Activity: Copy every record verbatim. Leave the pictures out.
+++ Supplied material +++
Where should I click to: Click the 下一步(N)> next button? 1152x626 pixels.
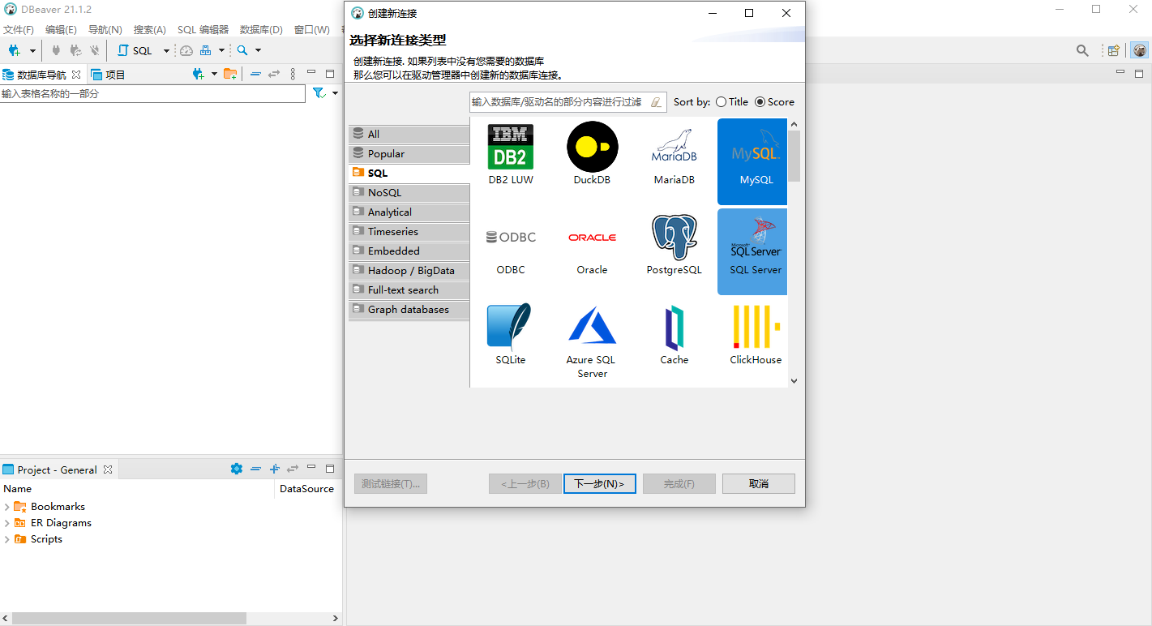(x=599, y=484)
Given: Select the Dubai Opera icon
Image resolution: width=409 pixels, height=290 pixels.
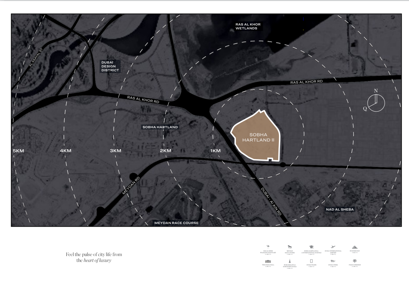Looking at the screenshot, I should [x=333, y=261].
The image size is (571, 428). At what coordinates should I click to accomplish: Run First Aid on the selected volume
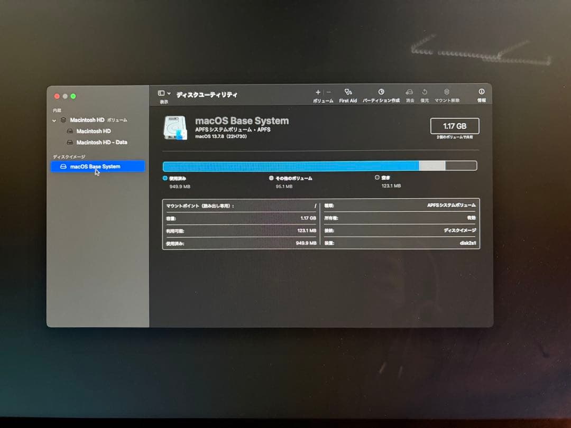click(347, 94)
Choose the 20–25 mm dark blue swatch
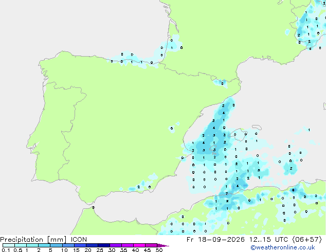 [92, 245]
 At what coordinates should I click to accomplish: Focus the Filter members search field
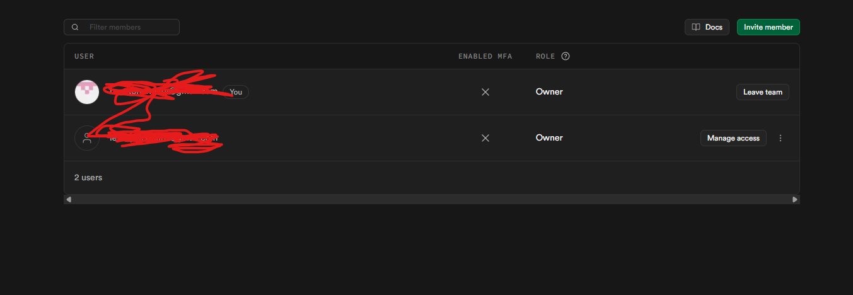[x=129, y=27]
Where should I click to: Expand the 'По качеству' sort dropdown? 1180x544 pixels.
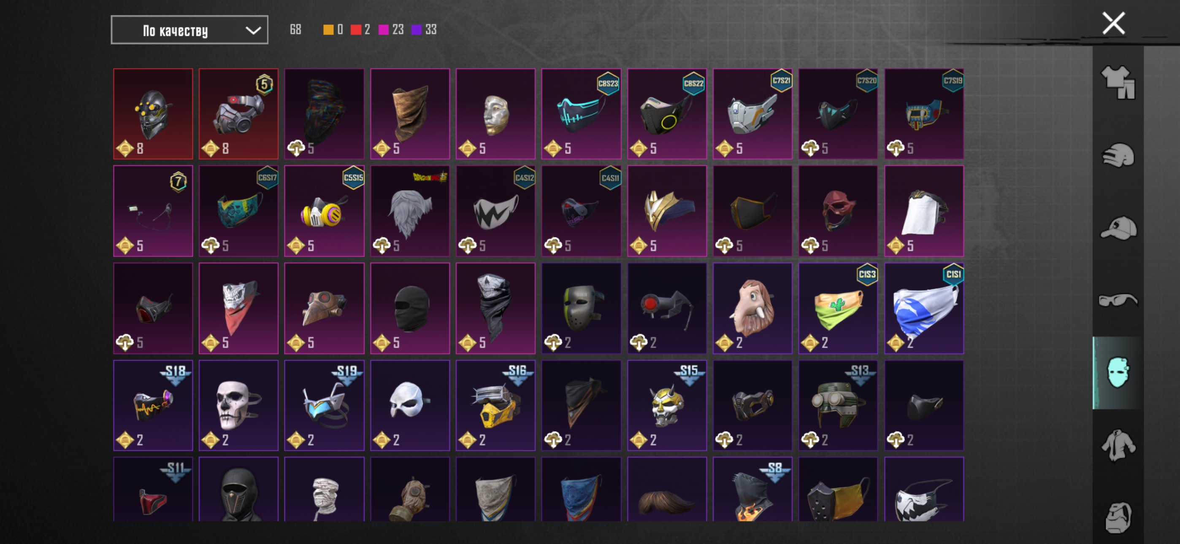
+++
Written response:
Where should I click to: Click the 下一步(N)> next button? 1152x626 pixels.
(x=599, y=484)
Given: Select the Dubai Opera icon
Image resolution: width=409 pixels, height=290 pixels.
Looking at the screenshot, I should [x=333, y=261].
The image size is (571, 428). At what coordinates should I click to accomplish: Run First Aid on the selected volume
click(347, 94)
Choose the 20–25 mm dark blue swatch
 [92, 245]
 At what coordinates should I click to accomplish: Focus the Filter members search field
[x=129, y=27]
Where should I click to: Expand the 'По качеству' sort dropdown? 1180x544 pixels.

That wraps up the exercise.